**Задание:** Скопируйте без изменений отрывок из текста о кризисе в Чечено-Ингушетии от слов «Начать хотя бы» до слов «и 22,6 соответственно[74].» включительно.

Общие негативные тенденции, как накопленные, так и возникшие непосредственно в период перестройки, были особенно обострены в связи с разрывом хозяйственных связей и общим кризисом советской экономики в 1991 году. Это лишило чеченское население традиционных путей отходничества[67]
. Вся эта нестабильная масса люмпенизированных «шабашников» оказалась заперта в республике без всяких перспектив на улучшение своего положения или какую-то помощь со стороны властей и увлекла за собой смежные социальные группы. Аслан Масхадов воспоминал это время следующим образом:«Ситуация стала катастрофической в начале 90‑х годов, когда Москва перестала финансировать сельское хозяйство с переходом на шоковые рыночные отношения. В совхозах и колхозах России и Казахстана не оказалось денег, чтобы финансировать строительство, и сотни тысяч чеченских семей, традиционно выезжающих на эти стройки, оказались на обочине. Вот поэтому, главным образом, произошёл взрыв, а не из-за природной агрессивности и неуживчивости чеченцев, как пытаются объяснить происходящее московские политики и всевозможные аналитики»[68]
.На это накладывался товарный дефицит, вызванный невыполнением плана на 1990 год. Дефицит товаров и услуг вызвал рост фактических цен[69]
. Причём рост цен на продовольственные товары по колхозному рынку составил от 20 до 25 %. Средний рост расходов на продукты питания составил 17 %, а на непродовольственные товары 31 %[70]. Также нужно иметь в виду, что по основным социально-экономическим показателям республика находилась на 73 месте в РСФСР и у неё совершенно не было того запаса прочности, который позволил остальной России избежать мгновенного социального взрыва при переходе к новым экономическим отношениям. Само собой, все неуспехи связывались не с конкретным экономическим курсом, а с плановой моделью экономики в целом. В этом как раз уже сказалось влияние буржуазных веяний, начавших полномасштабное наступление в годы перестройки.В связи с этим хочется отдельно подчеркнуть, что внешнее воздействие на ситуацию, исходи оно из высоких кабинетов Москвы, ЦРУ или иной страны если и присутствовало, то не оказало принципиального влияния на ситуацию — объективные предпосылки произошедших в Грозном событий были подготовлены самим последепортационным периодом в жизни республики. По крайней мере, в сфере земельных отношений об этом можно говорить с достаточной уверенностью. К тем же выводам на более обширных материалах пришёл и Игорь Ротарь:
«Большинство так называемых межнациональных конфликтов на Северном Кавказе и Средней Азии произошло из-за пригодных для земледелия территорий»[71]
.Дабы не выйти за пределы основной темы статьи, придётся лишь мельком пройтись по основным социальным силам, участвовавшим в тех событиях, оставляя политическую историю вовсе в стороне (тем более, что это требует привлечения уймы источников с российской стороны), но с другой стороны я бы и не сказал, что на данном уровне разработки проблемы подобное вообще возможно. Например, информация о торговле и мелкой буржуазии (так называемых «челноках») крайне разрознена и относится в основном к межвоенному периоду. С рабочим движением всё не так печально, но информации, тем не менее, явно недостаточно.
Начать хотя бы с того, что Чечено-Ингушетия — это один из столпов рабочего движения в позднесоветской России. В Кемеровской области в 1990 году бастовало 65 предприятий, в Чечено-Ингушетии 40, в Ростовской области 30[72]
. Правда, по числу бастующих Ростовская область всё-таки вырывается вперёд, обгоняя всех: в Кемеровской области в том же году бастовало 22,6 тыс. чел., в Ростовской 25,4 тыс. чел., в Чечено-Ингушетии «всего» 12,9 тыс.[73] Но как они бастовали! Потери рабочего времени в ЧИАССР из-за забастовок на 1990 год составили 51,7 тысяч человеко-дней! Ростов и Кузбасс остались далеко позади, у них по 25,5 и 22,6 соответственно[74].

**Данные:**
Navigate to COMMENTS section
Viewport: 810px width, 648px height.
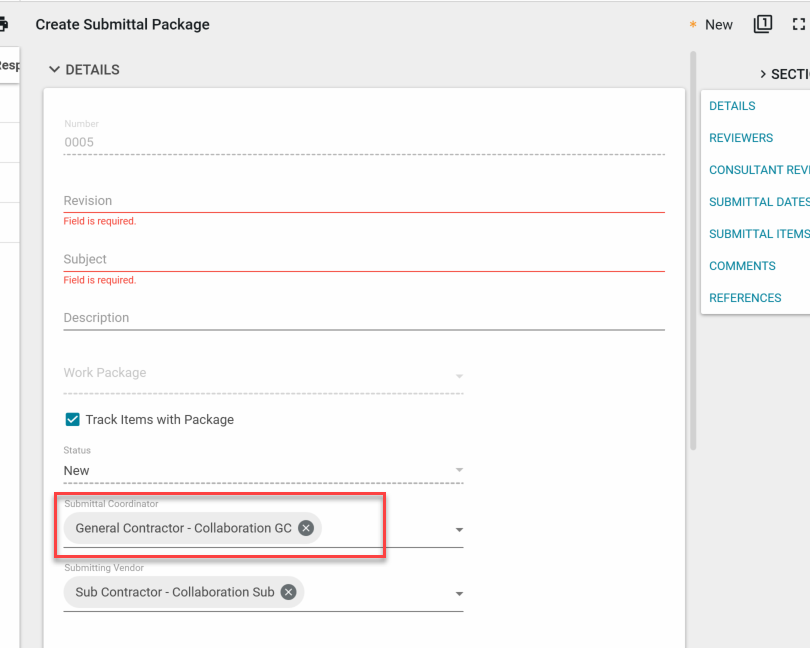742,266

...

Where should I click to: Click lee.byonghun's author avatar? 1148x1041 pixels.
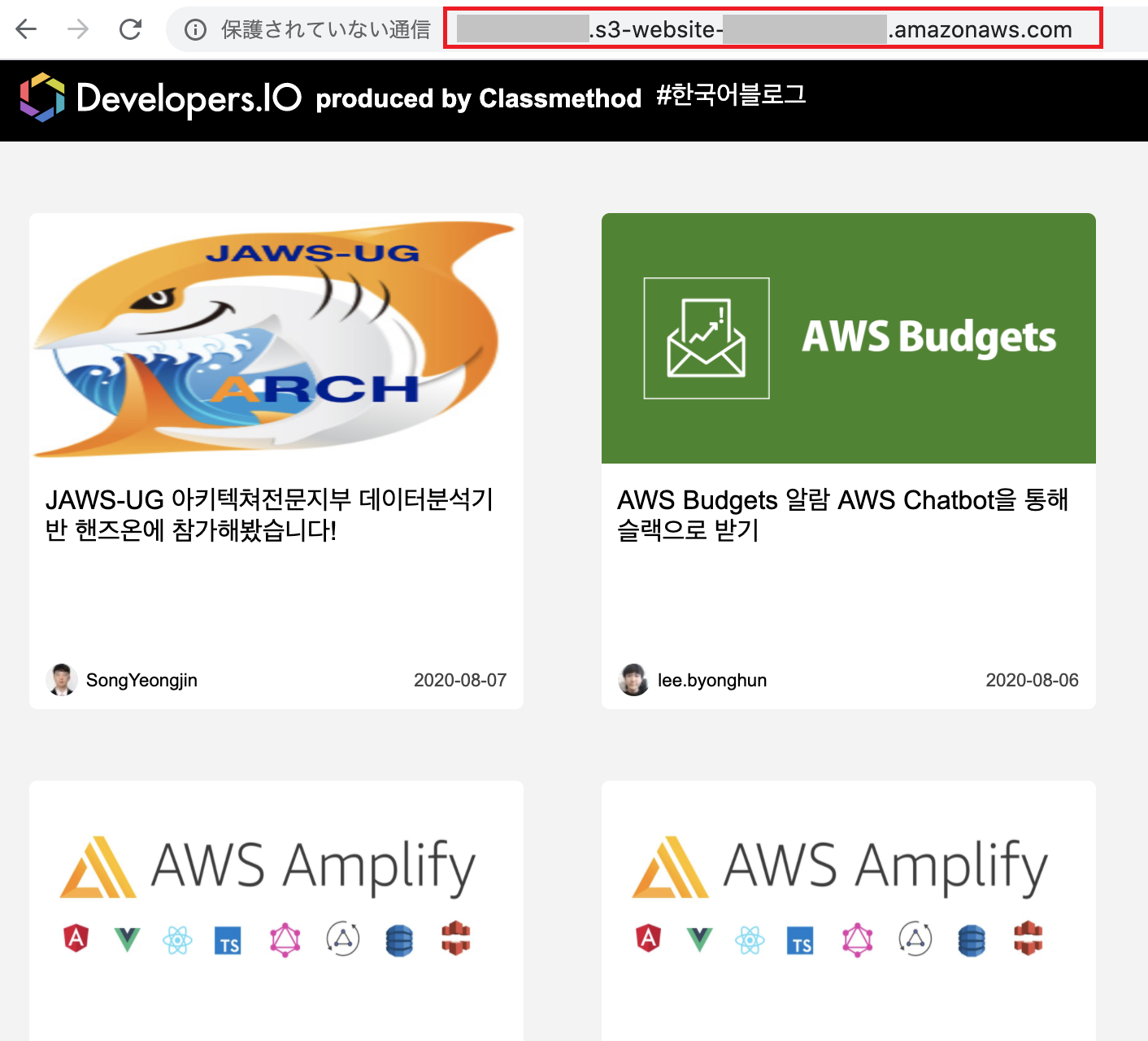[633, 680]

**Ответ к заданию:**
Начать хотя бы с того, что Чечено-Ингушетия — это один из столпов рабочего движения в позднесоветской России. В Кемеровской области в 1990 году бастовало 65 предприятий, в Чечено-Ингушетии 40, в Ростовской области 30[72]
. Правда, по числу бастующих Ростовская область всё-таки вырывается вперёд, обгоняя всех: в Кемеровской области в том же году бастовало 22,6 тыс. чел., в Ростовской 25,4 тыс. чел., в Чечено-Ингушетии «всего» 12,9 тыс.[73] Но как они бастовали! Потери рабочего времени в ЧИАССР из-за забастовок на 1990 год составили 51,7 тысяч человеко-дней! Ростов и Кузбасс остались далеко позади, у них по 25,5 и 22,6 соответственно[74].